Ce magistrat a rendu compte des plaidoiries dans le délibéré de la Cour, composée de :
Madame Evelyne THOMASSIN, Président
Madame Pascale POCHIC, Conseiller
Madame Sophie TARIN-TESTOT, Conseiller
Greffier lors des débats : Monsieur Nicolas FAVARD.
Les parties ont été avisées que le prononcé de la décision aurait lieu par mise à disposition au greffe le 30 Septembre 2021.
ARRÊT
Contradictoire,
Prononcé par mise à disposition au greffe le 30 Septembre 2021
Signé par Madame Evelyne THOMASSIN, Président et Monsieur Nicolas FAVARD, greffier, auquel la minute de la décision a été remise par le magistrat signataire.
***
EXPOSE DU LITIGE
Suivant contrat en date du 28 juillet 2004, Mme B Y a souscrit auprès de la société Financo, un prêt d’un montant en capital de 2 400 euros pour financer l’acquisition d’un matériel de traitement de l’eau. Plusieurs échéances demeurant impayées, la déchéance du terme a été prononcée par lettre recommandée avec avis de réception datée du 13 mars 2009 adressée au domicile de Mme Y tel que mentionné au contrat de prêt, soit Le Lautharet – Les Terrasses- […], qui a été retournée avec la mention « n’habite pas à l’adresse indiquée ».

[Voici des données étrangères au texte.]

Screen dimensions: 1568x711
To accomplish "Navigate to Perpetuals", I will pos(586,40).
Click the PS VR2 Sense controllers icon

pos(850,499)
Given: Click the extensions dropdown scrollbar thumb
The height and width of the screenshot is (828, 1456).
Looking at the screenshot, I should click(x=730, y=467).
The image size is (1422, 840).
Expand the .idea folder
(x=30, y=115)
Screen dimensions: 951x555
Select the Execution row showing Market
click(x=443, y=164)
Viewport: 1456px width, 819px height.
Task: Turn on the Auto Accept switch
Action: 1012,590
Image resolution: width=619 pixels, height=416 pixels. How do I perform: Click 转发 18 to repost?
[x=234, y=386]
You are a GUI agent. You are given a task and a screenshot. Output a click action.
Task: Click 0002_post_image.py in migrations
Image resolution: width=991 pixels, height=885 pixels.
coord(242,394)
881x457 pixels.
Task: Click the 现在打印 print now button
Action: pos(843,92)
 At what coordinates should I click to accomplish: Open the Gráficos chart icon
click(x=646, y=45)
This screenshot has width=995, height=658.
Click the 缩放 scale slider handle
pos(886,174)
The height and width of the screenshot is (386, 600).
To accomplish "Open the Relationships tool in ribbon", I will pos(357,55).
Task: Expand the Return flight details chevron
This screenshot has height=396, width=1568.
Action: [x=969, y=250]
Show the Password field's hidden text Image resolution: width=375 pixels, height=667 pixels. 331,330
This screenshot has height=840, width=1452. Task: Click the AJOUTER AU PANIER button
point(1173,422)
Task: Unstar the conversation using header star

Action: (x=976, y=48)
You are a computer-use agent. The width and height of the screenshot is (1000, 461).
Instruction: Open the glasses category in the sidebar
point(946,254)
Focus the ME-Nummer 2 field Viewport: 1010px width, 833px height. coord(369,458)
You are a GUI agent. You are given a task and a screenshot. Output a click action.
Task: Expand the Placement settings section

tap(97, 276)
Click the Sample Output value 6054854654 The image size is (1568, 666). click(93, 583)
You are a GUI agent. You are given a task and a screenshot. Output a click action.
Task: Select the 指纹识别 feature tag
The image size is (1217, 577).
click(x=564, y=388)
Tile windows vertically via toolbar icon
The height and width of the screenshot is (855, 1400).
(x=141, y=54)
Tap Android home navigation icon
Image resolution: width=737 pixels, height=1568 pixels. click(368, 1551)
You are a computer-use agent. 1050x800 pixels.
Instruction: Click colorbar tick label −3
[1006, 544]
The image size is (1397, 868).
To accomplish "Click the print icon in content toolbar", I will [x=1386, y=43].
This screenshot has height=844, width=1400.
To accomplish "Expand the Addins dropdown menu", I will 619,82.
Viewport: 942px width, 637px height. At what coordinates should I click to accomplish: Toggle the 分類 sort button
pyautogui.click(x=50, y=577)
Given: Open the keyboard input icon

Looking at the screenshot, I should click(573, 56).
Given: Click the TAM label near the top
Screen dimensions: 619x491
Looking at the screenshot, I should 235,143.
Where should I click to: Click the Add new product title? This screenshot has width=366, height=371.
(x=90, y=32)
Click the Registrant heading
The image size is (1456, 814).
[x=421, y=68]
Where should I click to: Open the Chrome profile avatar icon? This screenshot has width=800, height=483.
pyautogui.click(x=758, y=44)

Une ordonnance d’injonction de payer la somme de 946,44 euros outre intérêts au taux légal a été rendue le 26 novembre 2009, par le président du tribunal d’instance de Barcelonnette, saisi par la société Financo et signifiée à Mme Y le 18 décembre 2009 par acte déposé à l’étude de l’huissier instrumentaire. En l’absence d’opposition, l’exécutoire de cette décision, a été signifié à la débitrice le 11 mars 2010 selon les mêmes modalités.
Un contrat de cession de créances, comportant en annexe, la liste des créances cédées dont celle au nom de Mme Y, a été signé le 29 octobre 2014 entre la société Financo et la société de droit Luxembourgeois, 1640 Investment 4, laquelle par acte du 2 avril 2019 indiquant venir aux droits de la société Financo et agir en vertu de l’ordonnance du 26 novembre 2009, a fait pratiquer une saisie attribution des comptes bancaires détenus par Mme Y entre les mains du Crédit Agricole, pour avoir paiement de la somme de 1 661,72 euros en principal, intérêts et frais.
La saisie opérée sur le compte personnel de Mme Y épouse X et les comptes joints des époux X, s’est avérée fructueuse.
Mme Y et son époux M. C X ont saisi le juge de l’exécution du tribunal judiciaire de Digne-Les-Bains d’une demande de mainlevée de cette saisie, invoquant son caractère abusif en l’absence de justification par la société 1640 Investment 4 de sa qualité à agir, du bien fondé de sa créance et du prix de cession de cette créance, outre la prescription des intérêts réclamés sur une période supérieure à 5ans . A défaut, ils ont demandé que les effets de la saisie soient limités à hauteur du prix de cession de la créance alléguée et sollicité des délais de paiement.
La société 1640 Investment 4 s’est opposée à ces demandes qui ont été intégralement rejetées par jugement du14 mai 2020 ayant en outre validé la saisie contestée, à hauteur de la somme poursuivie et condamné M. et Mme X au paiement de la somme de 1000 euros en application des dispositions de l’article 700 du code de procédure civile ainsi qu’aux dépens.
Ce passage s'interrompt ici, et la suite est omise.